# Anybody have info on the Clemmons breed?



## LowLyfe (May 16, 2012)

We did not get papers with Bella but we did not and do not plan on breeding her so it didnt matter to us anyways, she will be fixed this month.
With that aside, the "back yard" breeder we got her from is claiming that she is from the Clemmons blood line and wether or not it's true id still like to learn about this particular linage if any of you have information on it. I searched a little but didnt come up with anything good yet.


----------



## MSK (Aug 13, 2008)

CLEMMONS-BLOOD - ******************************************HOME OF LINE BRED ELI/BOZE ********************************AMERICAN**PITTBULL TERRIERS

Alot of info on dogs that made up the blood line which is stated on Mr. Clemmons website. Here you can read about the dogs he names on his website. Well most of them not all of the dogs on Rio's page are in the Clemmons Bloodline you can weed Through it I know to Check out Eli, Zebo, and Art for sure.

I Bloodlines Stories


----------



## roe1880 (Nov 8, 2008)

Hey lowlyfe I understand that you're not gonna breed your dog but you should still ask for those papers especially if you are asking about the lineage. Something poked at you & wanted you to ask & that's great for you to ask, but sometimes "breeders" are talking out their arse. Also if you had those papers you can get a better look (on the net) at the dogs that make up the background of your pup. Good luck.


----------



## LowLyfe (May 16, 2012)

roe1880 said:


> Hey lowlyfe I understand that you're not gonna breed your dog but you should still ask for those papers especially if you are asking about the lineage. Something poked at you & wanted you to ask & that's great for you to ask, but sometimes "breeders" are talking out their arse. Also if you had those papers you can get a better look (on the net) at the dogs that make up the background of your pup. Good luck.

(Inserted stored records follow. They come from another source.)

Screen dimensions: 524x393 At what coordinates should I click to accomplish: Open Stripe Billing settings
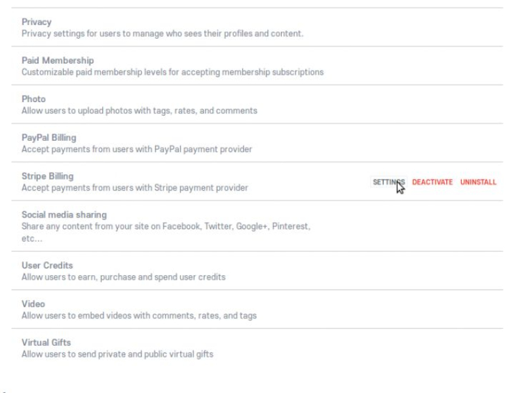click(x=388, y=182)
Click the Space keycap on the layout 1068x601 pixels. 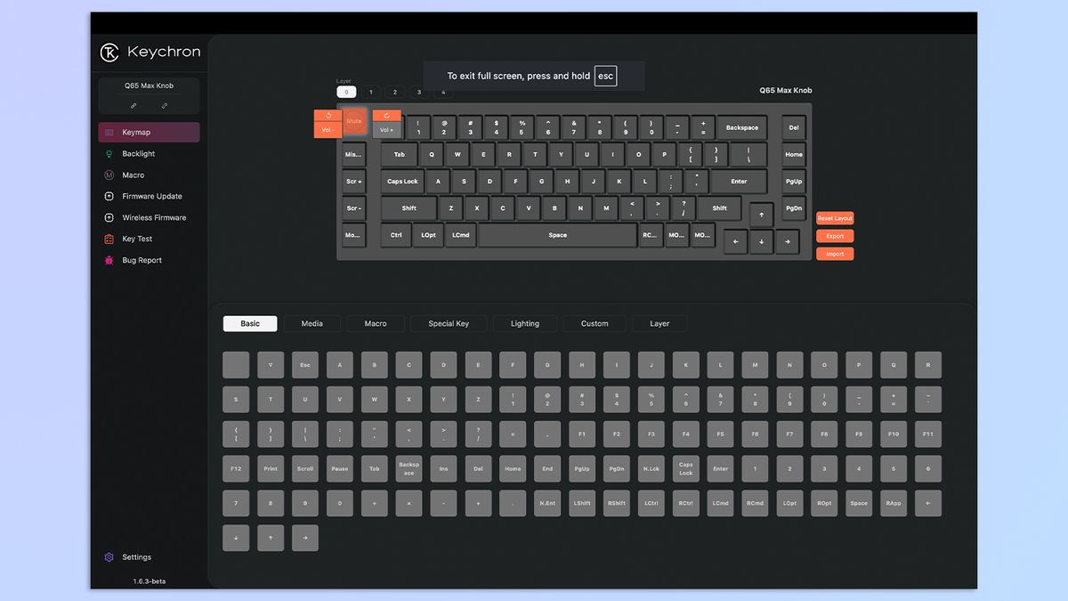pos(557,234)
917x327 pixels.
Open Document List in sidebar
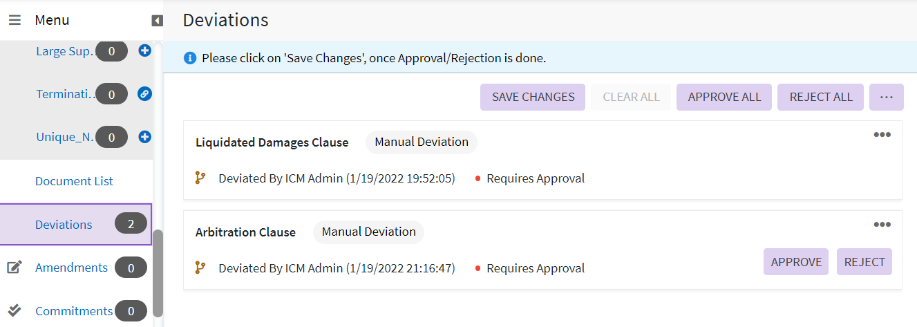click(74, 181)
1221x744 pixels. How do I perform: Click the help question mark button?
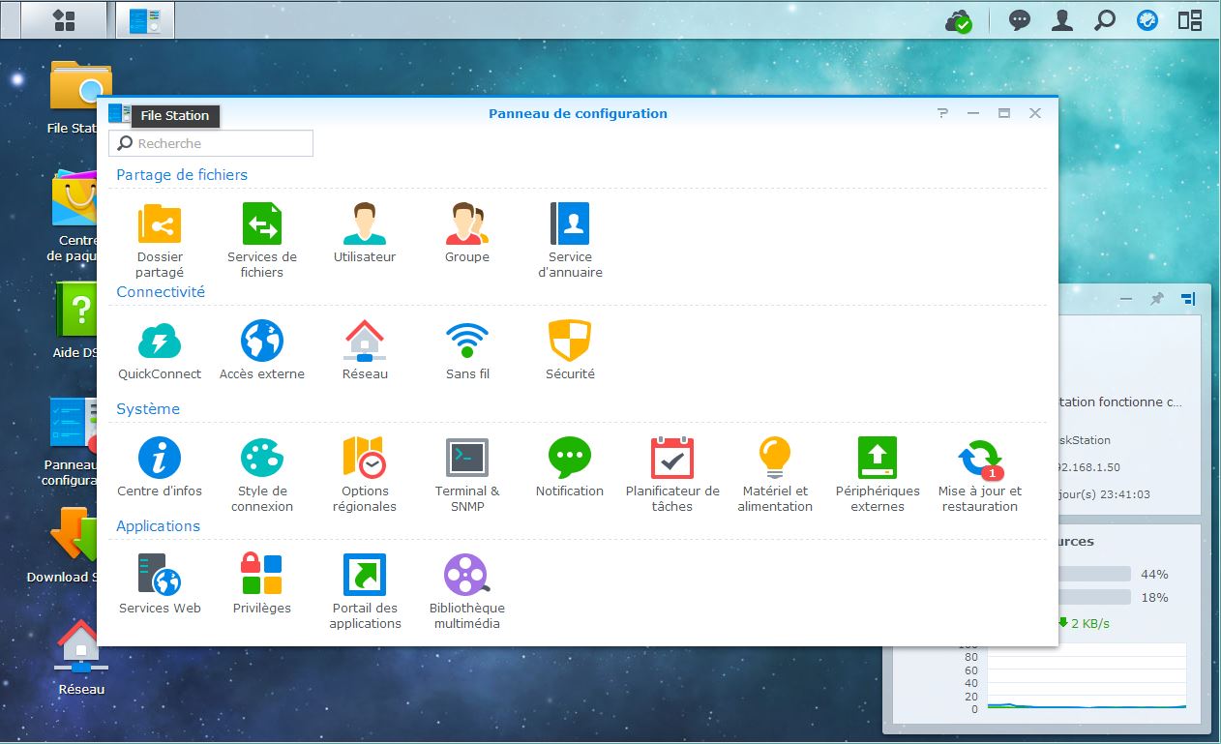click(x=942, y=113)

I think the reason i did not originally get papers for Bella was simply because there were none and at the time I didnt know enough to even ask and I felt like he was telling the truth about the clemmons thing but it seems that I may never know but all is good because Bella is our little :angel: no matter her back ground. Thanks for the links MSK it was some good reading.


----------